Estos días en que se van a cumplir los cuarenta y tres años de su muerte, releyendo Ramón y las vanguardias, el excelente estudio de Francisco Umbral, lo he recordado: su inconfundible figura aparece en una fotografía colectiva hecha con motivo de un homenaje que le dieron a Ramón Gómez de la Serna, imagino que en su café Pombo: está inclinado, en el centro, en primer plano, ante Eugenio d´Ors, el peruano Felipe Sassone y Azorín; los demás, aparte del homenajeado, son periodistas y escritores de la época hoy olvidados o difícilmente reconocibles, aunque entre ellos parecen advertirse Antonio Machado y Ramón Menéndez Pidal.
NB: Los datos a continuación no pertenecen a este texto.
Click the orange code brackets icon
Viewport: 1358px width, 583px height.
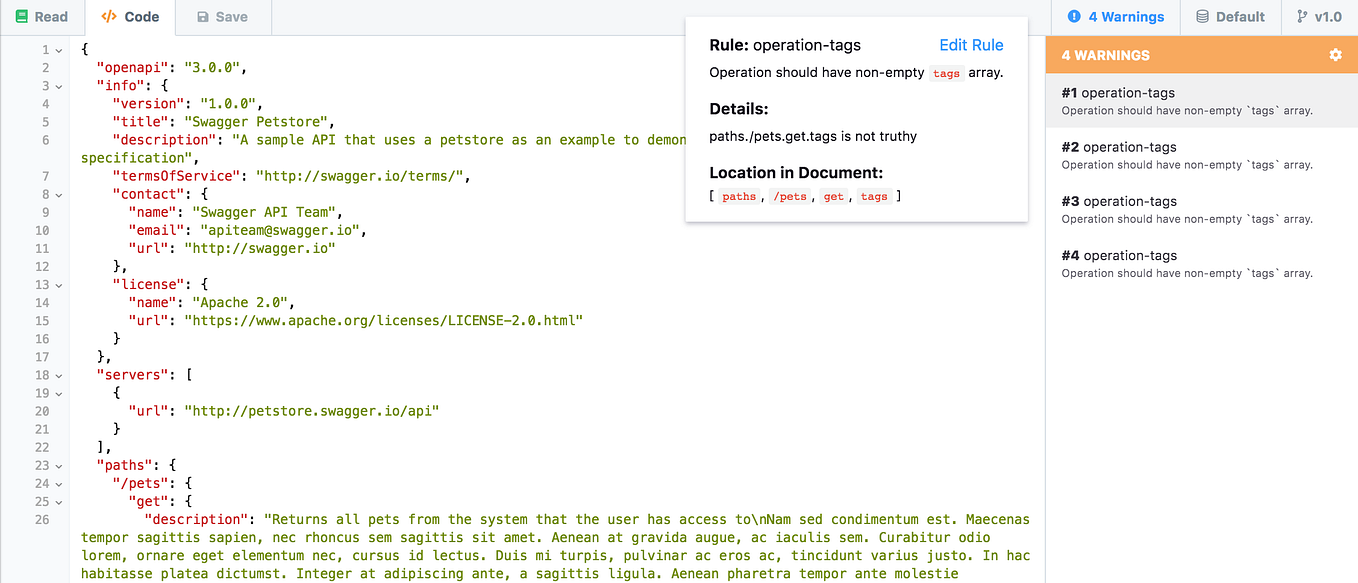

Antonio Porras, como muchos otros novelistas de los años veinte, era un autor por recuperar: Jarnés, Chabás, Espina, Corpus Barga, entre otros, ya lo fueron. Su obra, como dice Blas Sánchez Dueñas –coordinador general de las Obras completas- en la introducción del primer tomo, a mediados de los años treinta experimentó un giro radical: “En estas fechas dejará de publicar libros ya sean novelas o ensayos –a excepción del ensayo sobre El Burlador- y dirigirá su pluma hacia pequeñas reseñas o recensiones de textos y artículos de crítica literaria”. La mayor parte de esta producción -realizada en tierras francesas- fue difundida por la sección de lengua española de Radio París y constituyó su principal medio de subsistencia: igual labor hicieron también en Radio France Internationale, décadas después, el cubano Severo Sarduy y Mario Vargas Llosa; el autor pozoalbense, de haber continuado en España, probablemente, antes o después, como se colige por la obra que me dijo tenía proyectada, hubiera reemprendido su labor narrativa y ensayística normalmente y tal vez ocupara hoy un lugar más relevante en los manuales. La obra de Antonio Porras, pese a esta loable y reciente recuperación –incluso en su tierra-, sigue siendo una producción semiignorada.